Open HLHsieh opened 3 months ago
Hi Hsin, Thank you for your interest in HMMSTR! Here are my responses for your quesitons: 1) The only file difference in outputs between the coordinates and targets_tsv modes is that under coordinates mode the *_inputs.tsv file will be produced from the input coordinates. All other outputs should be equivalent 2) The input tsv can be any target sequence based on any species you would like! The benefit of this mode is that it is 100% reference free so hg38 or any other sequence you would like to target should be compatible in this mode. 3) HMMSTR should be compatible with any tandemly repeated DNA element, however if the sequence diverges too far from the expected repeat unit HMMSTR may return that there were no reads found with that underlying repeat sequence. As for your error, this appears to be a bug where I failed to initialize the 'num_supporting_reads' column for the first target returned with no supporting reads detected. In response to this I have patched where I believe the problem was introduced but please let me know if you are still encountering this issue. 4) This was an inconsistency between the allele sorting in the genotypes vs read_assignment files, I have now updated the outputs such that the allele assignment number will be the same across both output files.

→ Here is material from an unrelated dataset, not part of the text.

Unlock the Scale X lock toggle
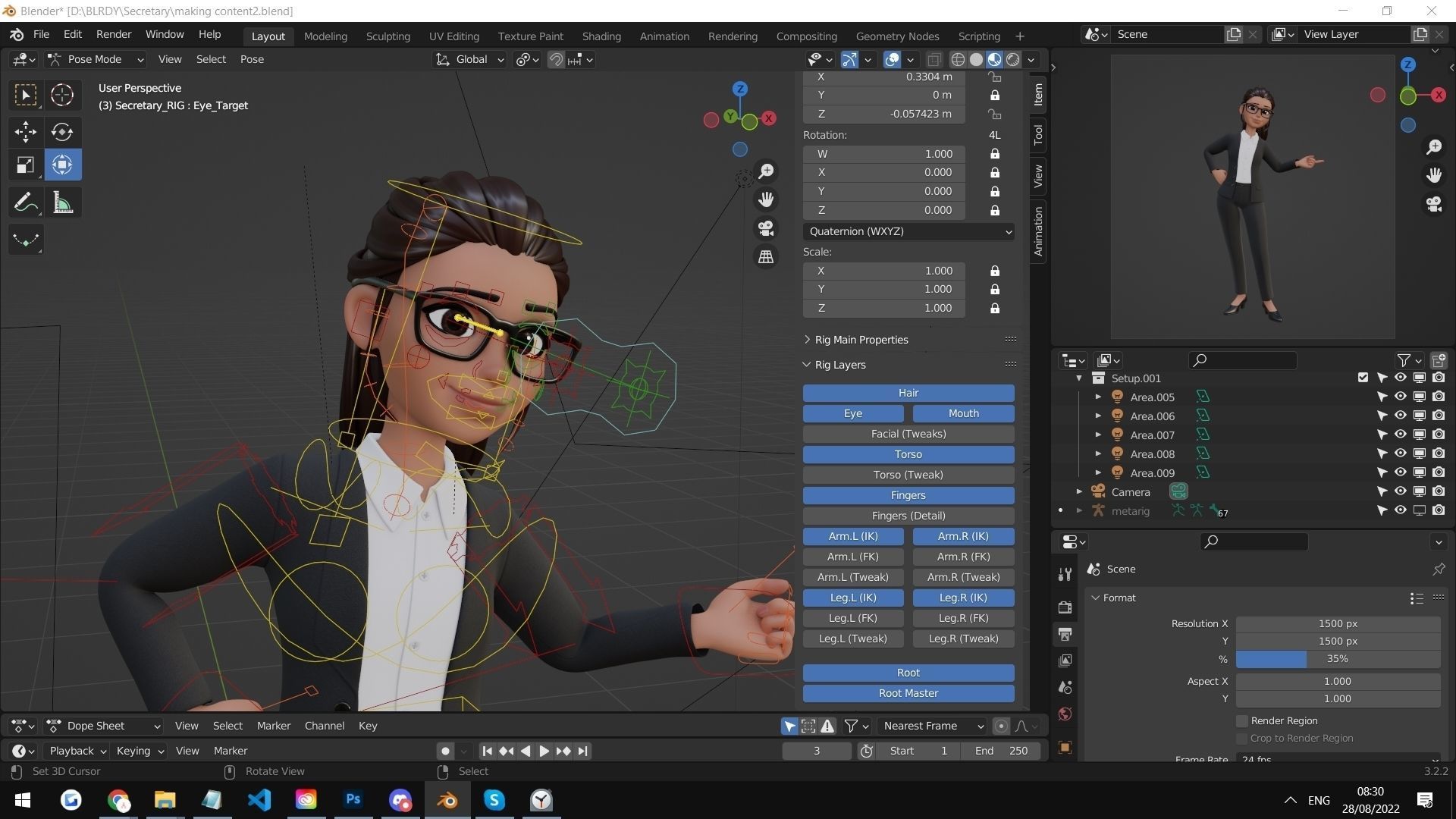pos(994,271)

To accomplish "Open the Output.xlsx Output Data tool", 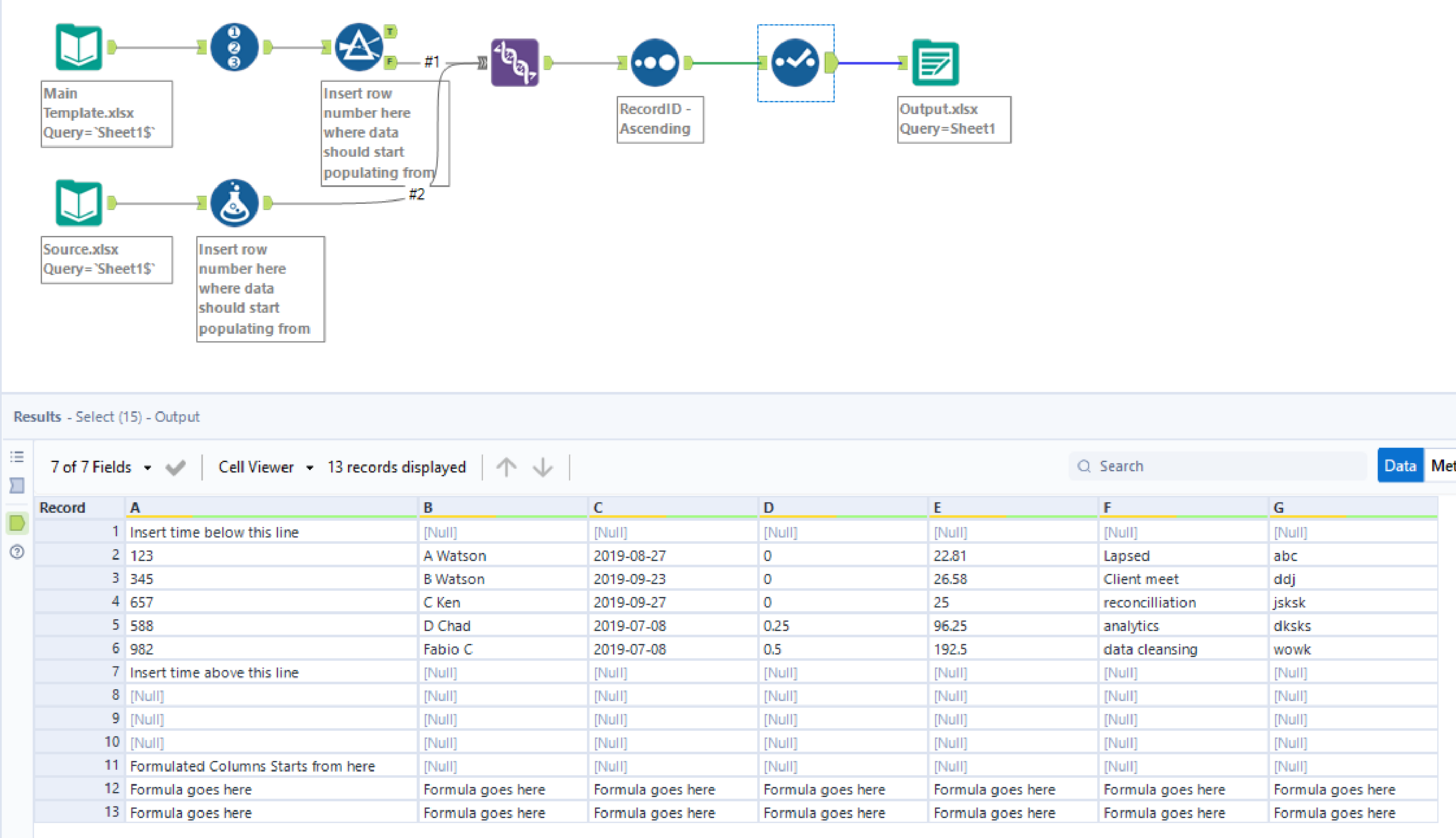I will [935, 62].
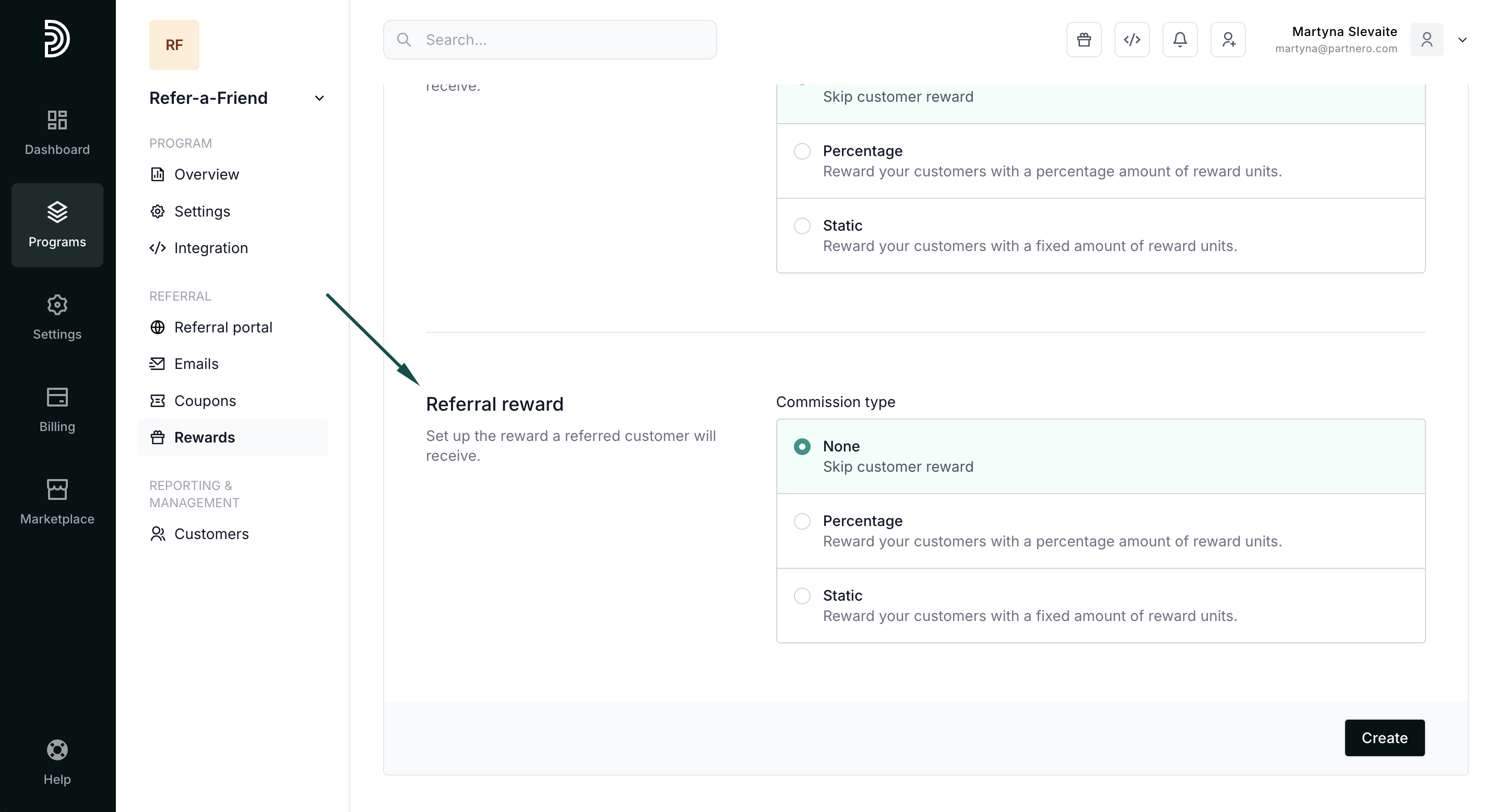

To note, the alleles are sorted by size so all homozygous calls will have A1 equal to 0. As for the rows in read_assignments with no cluster assignment: these reads were called as outliers and were thus dropped before the clustering step so they were not assigned to a cluster. If you would like all reads to be clustered, the 'auto' peakcalling_method can be overridden to 'gmm' or 'kde' to prevent 'kde_throw_outliers', which automatically discards reads with copy numbers that lie outside of the IQR of the data.
Hope this helps and please let me know if you have any other questions, Kinsey
Hi Kinsey,
Thank you for your quick response to my issue; everything was fixed. I tried HMMSTR on several of my own datasets, and the experience was amazing.
However, I have several questions:
I am wondering why the copy number of allele 1 is 0 while that of allele 2 is 264.0, rather than having only allele 1 with a copy number of 264.0.
read_assignments.tsv shows:
However, all the reads were assigned to allele one. Additionally, I noticed that some reads have a blank in the cluster_assignments field. What does this mean, and how should I interpret these reads?
Could you also provide a brief explanation of the "freq" column (the frequency of the copy number for the assigned target)? I supposed that this value should be less than 1, but in my results, the values are greater than 1.
Any suggestions and comments would be appreciated.
Best regards, Hsin